Lexington College
- Former name: Lexington Institute of Hospitality Careers
- Type: Private women's college
- Active: 1977–2014
- Accreditation: Higher Learning Commission
- Religious affiliation: Roman Catholic
- Location: Chicago, Illinois, United States

= Lexington College =

College in Illinois

Lexington College was a Catholic women's college located in Chicago, Illinois, United States. The curriculum was focused entirely on hospitality management studies.

Originally known as the Lexington Institute of Hospitality Careers, the college opened in 1977 and closed in 2014.

==History==

Lexington was founded in 1977 by three Chicago-area laywomen – Helen Healy, Nancy McCormack, and Ann Jans – who were inspired by their affiliation with Opus Dei. Before his death in 1973, Opus Dei founder Josemaría Escrivá had encouraged them to start a U.S.-based program to train women in hospitality. The school was the US' only women-only hospitality program.

Lexington was originally named the Lexington Institute of Hospitality Careers, in honor of the street upon which its first campus, in Chicago's West Side, was located. In 1993, it received accreditation from The Higher Learning Commission, and in 1995, the name changed to Lexington College. By 1998, the college was based at a small campus in Morgan Park that offered three classrooms, one dormitory, a one-room library, a bookstore, and a chapel to serve its approximately 50 students. By 2003, Lexington had moved to the West Loop and shared a building with an Opus Dei tutoring center. By 2010, it was located in Greektown.

In May 2014, the president of Lexington College posted a message on the college website announcing the closure of the college at the end of the academic year.
After Lexington's articles of incorporation were dissolved, all of the transcripts of its students were transferred to the Illinois Board of Higher Education (IBHE). Students who had been studying in the Bachelor's degree program were eligible to transfer to Kendall College or Roosevelt University to complete their degrees.

==Affiliation==

Lexington was affiliated with Opus Dei.
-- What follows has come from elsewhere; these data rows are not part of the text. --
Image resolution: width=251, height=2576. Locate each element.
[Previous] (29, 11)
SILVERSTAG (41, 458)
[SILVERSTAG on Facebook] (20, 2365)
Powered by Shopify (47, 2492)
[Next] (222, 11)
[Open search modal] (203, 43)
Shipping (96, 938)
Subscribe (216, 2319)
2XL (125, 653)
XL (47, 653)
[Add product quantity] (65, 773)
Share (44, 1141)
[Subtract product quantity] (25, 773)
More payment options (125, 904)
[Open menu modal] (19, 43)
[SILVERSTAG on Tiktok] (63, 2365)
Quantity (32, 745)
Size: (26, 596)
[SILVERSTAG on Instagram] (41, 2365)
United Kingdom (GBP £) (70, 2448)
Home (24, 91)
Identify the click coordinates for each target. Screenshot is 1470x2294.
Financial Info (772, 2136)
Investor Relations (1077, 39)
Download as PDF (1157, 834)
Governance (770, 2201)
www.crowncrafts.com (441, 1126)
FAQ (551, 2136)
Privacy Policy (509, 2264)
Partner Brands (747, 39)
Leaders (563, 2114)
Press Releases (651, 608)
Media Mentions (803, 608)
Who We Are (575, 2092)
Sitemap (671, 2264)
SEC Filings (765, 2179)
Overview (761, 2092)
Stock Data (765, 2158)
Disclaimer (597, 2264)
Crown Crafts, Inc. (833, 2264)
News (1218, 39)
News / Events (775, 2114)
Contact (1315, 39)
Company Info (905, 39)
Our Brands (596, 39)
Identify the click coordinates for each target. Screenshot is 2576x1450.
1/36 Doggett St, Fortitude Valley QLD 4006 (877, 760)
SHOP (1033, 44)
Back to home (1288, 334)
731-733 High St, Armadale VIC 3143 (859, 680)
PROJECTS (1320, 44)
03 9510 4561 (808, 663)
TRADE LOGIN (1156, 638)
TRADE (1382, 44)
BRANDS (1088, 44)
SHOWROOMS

Opus Dei referred to Lexington as "a corporate work of Opus Dei," with a "philosophy of education...inspired by the social teachings of the Catholic Church."

Lexington College itself objected to media descriptions of it being an Opus Dei-run institution, saying that the college represented diverse viewpoints and that descriptions of it being Opus Dei-operated were "not accurate." They acknowledged having members of Opus Dei on its staff and board (including an Opus Dei chaplain), and working the organization's teachings into the curriculum, but said the college was "inspired by the social teachings of the Catholic Church" as opposed to Opus Dei specifically and that they did not require students to be Catholic. In John L. Allen Jr.'s book Opus Dei, Lexington's president said that about 20 students had become numeraries between 1977 and 2005, suggesting that the college was not intended as an Opus Dei recruiting tool.

The Princeton Review and the College Board, two national clearinghouses for information on U.S. higher education institutions, described the college as being affiliated with the Roman Catholic Church.

==Academic and student life==

The founders wanted Lexington to focus on guiding women towards professional careers while being introduced to the teachings of Escrivá and practicing service to others. In addition to hospitality training, students took courses in liberal arts, with an emphasis on ethical and religious teachings. Accounting, literature, and housekeeping were all taught, as was a course called "Good News of the Bible," taught by the Opus Dei regional vicar. An Opus Dei mass was offered daily. Other topics of instruction included the history, presentation, and etiquette of afternoon tea; table manners; holiday dining; and children's dining. Students were required to complete externships during their second year of enrollment. The student body size was kept small to provide more focused education and training.

The college was noted for its diversity, starting with a group of Hispanic women in 1977 and by the turn of the 21st century ranking seventh nationally among all women's colleges for its percentage of Black students. In 2007, the College Board reported that Lexington was a Hispanic-serving institution, with a student body that was 44% Black/Non-Hispanic, 39% Hispanic, 11% White/Non-Hispanic, and 6% Non-Resident Alien. That same year, it was the smallest institution in Illinois to offer Bachelor's degrees, with 56 students.

Lexington followed an open admissions process, admitting any student who had attained at least a 2.0 GPA in high school and submitted an admission essay and high school transcript. 200 students were reported to pass through each year.

All students graduating from Lexington received either the Bachelor of Applied Science or the Associate of Applied Science. Students could major in Hospitality Management with a concentration in culinary arts, hotel/restaurant management, event planning, or health care and wellness. Students had to complete one (A.A.S.) or two (B.A.S.) internships while attending Lexington to receive their degrees.